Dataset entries
· · · ·
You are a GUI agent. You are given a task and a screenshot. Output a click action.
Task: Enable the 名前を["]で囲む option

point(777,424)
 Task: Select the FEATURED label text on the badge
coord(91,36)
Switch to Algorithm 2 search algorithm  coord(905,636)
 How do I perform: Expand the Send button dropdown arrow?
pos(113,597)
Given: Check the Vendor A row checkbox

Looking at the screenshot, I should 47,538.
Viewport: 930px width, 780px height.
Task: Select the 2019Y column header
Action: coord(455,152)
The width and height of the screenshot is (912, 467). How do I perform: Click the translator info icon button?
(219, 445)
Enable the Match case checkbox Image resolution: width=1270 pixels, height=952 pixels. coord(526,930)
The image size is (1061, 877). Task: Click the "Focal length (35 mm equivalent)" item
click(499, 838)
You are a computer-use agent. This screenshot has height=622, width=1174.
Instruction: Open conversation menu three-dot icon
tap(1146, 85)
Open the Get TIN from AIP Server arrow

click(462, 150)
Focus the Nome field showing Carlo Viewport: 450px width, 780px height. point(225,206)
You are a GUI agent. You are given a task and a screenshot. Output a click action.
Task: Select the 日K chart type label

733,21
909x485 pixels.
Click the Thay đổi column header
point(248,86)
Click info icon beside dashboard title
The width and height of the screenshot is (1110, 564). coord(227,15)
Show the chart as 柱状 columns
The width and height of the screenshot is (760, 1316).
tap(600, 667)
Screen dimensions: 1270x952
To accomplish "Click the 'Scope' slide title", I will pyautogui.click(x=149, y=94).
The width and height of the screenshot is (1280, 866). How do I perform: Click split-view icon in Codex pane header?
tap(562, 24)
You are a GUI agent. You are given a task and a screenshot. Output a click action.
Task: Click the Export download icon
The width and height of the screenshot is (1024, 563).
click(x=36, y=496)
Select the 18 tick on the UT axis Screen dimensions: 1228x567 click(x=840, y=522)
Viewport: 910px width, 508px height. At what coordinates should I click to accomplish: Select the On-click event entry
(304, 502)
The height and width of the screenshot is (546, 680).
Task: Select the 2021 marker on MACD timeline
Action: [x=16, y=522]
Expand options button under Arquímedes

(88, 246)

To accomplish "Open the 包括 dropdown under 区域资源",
· · · ·
_Problem to work on_
Please rewrite the records above, replacing "GUI agent" with "UI agent" and leaving everything else unchanged.

_Response to this task_
You are a UI agent. You are given a task and a screenshot. Output a click action.
Task: Enable the 名前を["]で囲む option

point(777,424)
 Task: Select the FEATURED label text on the badge
coord(91,36)
Switch to Algorithm 2 search algorithm  coord(905,636)
 How do I perform: Expand the Send button dropdown arrow?
pos(113,597)
Given: Check the Vendor A row checkbox

Looking at the screenshot, I should 47,538.
Viewport: 930px width, 780px height.
Task: Select the 2019Y column header
Action: coord(455,152)
The width and height of the screenshot is (912, 467). How do I perform: Click the translator info icon button?
(219, 445)
Enable the Match case checkbox Image resolution: width=1270 pixels, height=952 pixels. coord(526,930)
The image size is (1061, 877). Task: Click the "Focal length (35 mm equivalent)" item
click(499, 838)
You are a computer-use agent. This screenshot has height=622, width=1174.
Instruction: Open conversation menu three-dot icon
tap(1146, 85)
Open the Get TIN from AIP Server arrow

click(462, 150)
Focus the Nome field showing Carlo Viewport: 450px width, 780px height. point(225,206)
You are a UI agent. You are given a task and a screenshot. Output a click action.
Task: Select the 日K chart type label

733,21
909x485 pixels.
Click the Thay đổi column header
point(248,86)
Click info icon beside dashboard title
The width and height of the screenshot is (1110, 564). coord(227,15)
Show the chart as 柱状 columns
The width and height of the screenshot is (760, 1316).
tap(600, 667)
Screen dimensions: 1270x952
To accomplish "Click the 'Scope' slide title", I will pyautogui.click(x=149, y=94).
The width and height of the screenshot is (1280, 866). How do I perform: Click split-view icon in Codex pane header?
tap(562, 24)
You are a UI agent. You are given a task and a screenshot. Output a click action.
Task: Click the Export download icon
The width and height of the screenshot is (1024, 563).
click(x=36, y=496)
Select the 18 tick on the UT axis Screen dimensions: 1228x567 click(x=840, y=522)
Viewport: 910px width, 508px height. At what coordinates should I click to accomplish: Select the On-click event entry
(304, 502)
The height and width of the screenshot is (546, 680).
Task: Select the 2021 marker on MACD timeline
Action: [x=16, y=522]
Expand options button under Arquímedes

(88, 246)

To accomplish "Open the 包括 dropdown under 区域资源",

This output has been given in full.